Your assignment >> Write out the lines again, substituting "a specific element" for every occurrence of "a particular element" and leaving everything else unchanged.

The input >>
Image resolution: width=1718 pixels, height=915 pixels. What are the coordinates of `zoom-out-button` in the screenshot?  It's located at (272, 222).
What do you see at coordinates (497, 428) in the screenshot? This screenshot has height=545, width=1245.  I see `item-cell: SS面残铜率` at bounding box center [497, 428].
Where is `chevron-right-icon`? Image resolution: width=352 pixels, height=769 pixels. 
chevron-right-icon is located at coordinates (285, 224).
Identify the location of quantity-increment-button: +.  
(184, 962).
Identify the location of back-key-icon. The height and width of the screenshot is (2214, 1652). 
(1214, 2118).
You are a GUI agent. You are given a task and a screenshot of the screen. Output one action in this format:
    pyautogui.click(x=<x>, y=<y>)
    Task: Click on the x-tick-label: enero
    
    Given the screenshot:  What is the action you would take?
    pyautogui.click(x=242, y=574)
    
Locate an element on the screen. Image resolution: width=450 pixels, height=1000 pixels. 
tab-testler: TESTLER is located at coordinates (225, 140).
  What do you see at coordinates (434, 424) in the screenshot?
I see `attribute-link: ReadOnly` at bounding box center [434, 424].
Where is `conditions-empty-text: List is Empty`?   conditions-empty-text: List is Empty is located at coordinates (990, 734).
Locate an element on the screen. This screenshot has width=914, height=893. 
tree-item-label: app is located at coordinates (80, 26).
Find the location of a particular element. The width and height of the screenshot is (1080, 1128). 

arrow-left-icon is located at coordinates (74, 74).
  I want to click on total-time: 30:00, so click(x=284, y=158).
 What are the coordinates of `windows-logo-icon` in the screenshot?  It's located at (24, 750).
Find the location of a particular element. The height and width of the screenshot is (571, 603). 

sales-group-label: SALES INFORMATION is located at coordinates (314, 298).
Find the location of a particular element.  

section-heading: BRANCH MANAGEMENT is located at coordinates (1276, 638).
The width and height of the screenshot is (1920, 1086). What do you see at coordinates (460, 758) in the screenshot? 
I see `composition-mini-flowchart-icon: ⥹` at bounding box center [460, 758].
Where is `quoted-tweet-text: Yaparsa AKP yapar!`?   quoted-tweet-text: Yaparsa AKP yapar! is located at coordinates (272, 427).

The answer >>
Image resolution: width=1718 pixels, height=915 pixels. What are the coordinates of `zoom-out-button` in the screenshot?  It's located at (272, 222).
What do you see at coordinates (497, 428) in the screenshot? This screenshot has height=545, width=1245.  I see `item-cell: SS面残铜率` at bounding box center [497, 428].
Where is `chevron-right-icon`? Image resolution: width=352 pixels, height=769 pixels. 
chevron-right-icon is located at coordinates (285, 224).
Identify the location of quantity-increment-button: +.  
(184, 962).
Identify the location of back-key-icon. The height and width of the screenshot is (2214, 1652). 
(1214, 2118).
You are a GUI agent. You are given a task and a screenshot of the screen. Output one action in this format:
    pyautogui.click(x=<x>, y=<y>)
    Task: Click on the x-tick-label: enero
    
    Given the screenshot:  What is the action you would take?
    pyautogui.click(x=242, y=574)
    
Locate an element on the screen. Image resolution: width=450 pixels, height=1000 pixels. 
tab-testler: TESTLER is located at coordinates (225, 140).
  What do you see at coordinates (434, 424) in the screenshot?
I see `attribute-link: ReadOnly` at bounding box center [434, 424].
Where is `conditions-empty-text: List is Empty`?   conditions-empty-text: List is Empty is located at coordinates (990, 734).
Locate an element on the screen. This screenshot has width=914, height=893. 
tree-item-label: app is located at coordinates (80, 26).
Find the location of a specific element. The width and height of the screenshot is (1080, 1128). 

arrow-left-icon is located at coordinates (74, 74).
  I want to click on total-time: 30:00, so click(x=284, y=158).
 What are the coordinates of `windows-logo-icon` in the screenshot?  It's located at (24, 750).
Find the location of a specific element. The height and width of the screenshot is (571, 603). 

sales-group-label: SALES INFORMATION is located at coordinates (314, 298).
Find the location of a specific element.  

section-heading: BRANCH MANAGEMENT is located at coordinates (1276, 638).
The width and height of the screenshot is (1920, 1086). What do you see at coordinates (460, 758) in the screenshot? 
I see `composition-mini-flowchart-icon: ⥹` at bounding box center [460, 758].
Where is `quoted-tweet-text: Yaparsa AKP yapar!`?   quoted-tweet-text: Yaparsa AKP yapar! is located at coordinates (272, 427).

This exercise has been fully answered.